### EXTRAIT CHOISI
Drôleries sérieuses

   Je propose ordinairement des textes à teneur humoristique car je trouve intéressant de partir des drôleries de notre comportement pour en arriver à une réflexion plus profonde.
      Mais il m'arrive parfois de proposer des textes profondément sérieux qui ne semblent pas correspondre au style de G. Riz. Pourtant ce que nous qualifions de "choses sérieuses" ne le sont pas toujours aussi intensément que nous l'estimons. Pour notre réflexion, il faut savoir appliquer le principe du célèbre Maréchal Foch :

Prendre les choses simples au tragique...
Simplifier les choses tragiques...

    Le film "Les enfants de choeur" nous présente l'origine de la chorale de l'Accueil Bonneau de Montréal.
  Dans le feu d'une discussion sur la faim des plus démunis, un membre du groupe déclare : 

- "Ce n'est pas de ma faute s'il y a des gens qui crèvent de faim!"
-
ce qui est parfaitement vrai.

Mais il ajoute aussitôt :

- "Mais ça le deviendra si je n'y fais rien!"
-
ce qui est aussi parfaitement vrai.

       J'estime que nos "drôleries" sont parfois aussi profondes que nos "sérieuseries", tout dépendant de la façon de les entrevoir et de les vivre. 

      Il nous appartient de soulever l'écorce des événements pour en découvrir le fruit, et surtout de les mâchouiller lentement pour en tirer la saveur et la force vive.

### CONSIGNES
A – D'après le texte, pourquoi l'auteur propose-t-il d'ordinaire des textes à teneur humoristique ? Répondez en une à trois phrases.
B – Répondez brièvement aux questions suivantes à partir du texte.
(i) Quel film l'auteur cite-t-il ?
(ii) De quelle chorale ce film présente-t-il l'origine ?
(iii) Quel principe l'auteur attribue-t-il au Maréchal Foch ?
C – Recopiez à l'identique un passage du texte. Commencez aux mots « Mais il ajoute » et arrêtez-vous après « la force vive. ».
Le matériel ci-dessous n'a aucun lien avec le texte.

### MATÉRIEL FOURNI
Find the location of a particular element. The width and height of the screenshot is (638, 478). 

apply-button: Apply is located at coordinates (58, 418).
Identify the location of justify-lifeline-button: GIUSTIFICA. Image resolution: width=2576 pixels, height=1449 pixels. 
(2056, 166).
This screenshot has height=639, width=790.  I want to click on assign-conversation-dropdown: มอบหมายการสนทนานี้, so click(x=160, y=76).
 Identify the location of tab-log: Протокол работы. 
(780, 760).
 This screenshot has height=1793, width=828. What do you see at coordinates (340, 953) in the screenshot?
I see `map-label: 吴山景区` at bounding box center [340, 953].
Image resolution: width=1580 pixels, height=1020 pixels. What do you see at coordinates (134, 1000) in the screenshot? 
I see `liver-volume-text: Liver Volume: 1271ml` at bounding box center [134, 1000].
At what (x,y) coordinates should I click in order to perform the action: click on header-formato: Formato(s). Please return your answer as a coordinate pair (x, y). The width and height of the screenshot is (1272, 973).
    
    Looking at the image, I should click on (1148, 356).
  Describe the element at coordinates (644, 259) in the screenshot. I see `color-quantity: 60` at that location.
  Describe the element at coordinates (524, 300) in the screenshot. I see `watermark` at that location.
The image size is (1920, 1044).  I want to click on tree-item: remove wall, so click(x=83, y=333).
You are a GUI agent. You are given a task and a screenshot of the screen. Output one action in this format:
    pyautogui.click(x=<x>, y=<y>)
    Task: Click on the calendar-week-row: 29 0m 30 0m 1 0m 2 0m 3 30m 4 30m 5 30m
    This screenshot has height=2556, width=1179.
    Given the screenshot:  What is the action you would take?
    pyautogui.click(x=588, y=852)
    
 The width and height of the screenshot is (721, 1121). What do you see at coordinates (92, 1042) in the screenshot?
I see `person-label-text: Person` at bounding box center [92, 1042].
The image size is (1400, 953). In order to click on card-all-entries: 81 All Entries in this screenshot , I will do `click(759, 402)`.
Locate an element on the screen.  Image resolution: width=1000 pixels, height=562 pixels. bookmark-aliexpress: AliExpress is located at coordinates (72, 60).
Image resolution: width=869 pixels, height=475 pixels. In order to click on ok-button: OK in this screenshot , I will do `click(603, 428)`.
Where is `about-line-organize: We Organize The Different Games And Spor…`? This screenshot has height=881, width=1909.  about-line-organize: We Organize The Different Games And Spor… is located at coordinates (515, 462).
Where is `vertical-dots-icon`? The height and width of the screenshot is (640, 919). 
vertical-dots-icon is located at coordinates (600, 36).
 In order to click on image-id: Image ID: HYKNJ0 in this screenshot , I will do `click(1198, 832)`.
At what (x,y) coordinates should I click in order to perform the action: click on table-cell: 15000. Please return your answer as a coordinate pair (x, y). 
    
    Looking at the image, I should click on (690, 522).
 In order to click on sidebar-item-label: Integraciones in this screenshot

### RÉPONSES
A – L'auteur propose d'ordinaire des textes humoristiques parce qu'il trouve intéressant de partir des drôleries de notre comportement. Elles lui permettent d'en arriver à une réflexion plus profonde.

B –
(i) Il cite « Les enfants de choeur ».
(ii) Ce film présente l'origine de la chorale de l'Accueil Bonneau de Montréal.
(iii) L'auteur lui attribue ce principe : prendre les choses simples au tragique et simplifier les choses tragiques.

C –
Mais il ajoute aussitôt :

- "Mais ça le deviendra si je n'y fais rien!"
-
ce qui est aussi parfaitement vrai.

       J'estime que nos "drôleries" sont parfois aussi profondes que nos "sérieuseries", tout dépendant de la façon de les entrevoir et de les vivre. 

      Il nous appartient de soulever l'écorce des événements pour en découvrir le fruit, et surtout de les mâchouiller lentement pour en tirer la saveur et la force vive.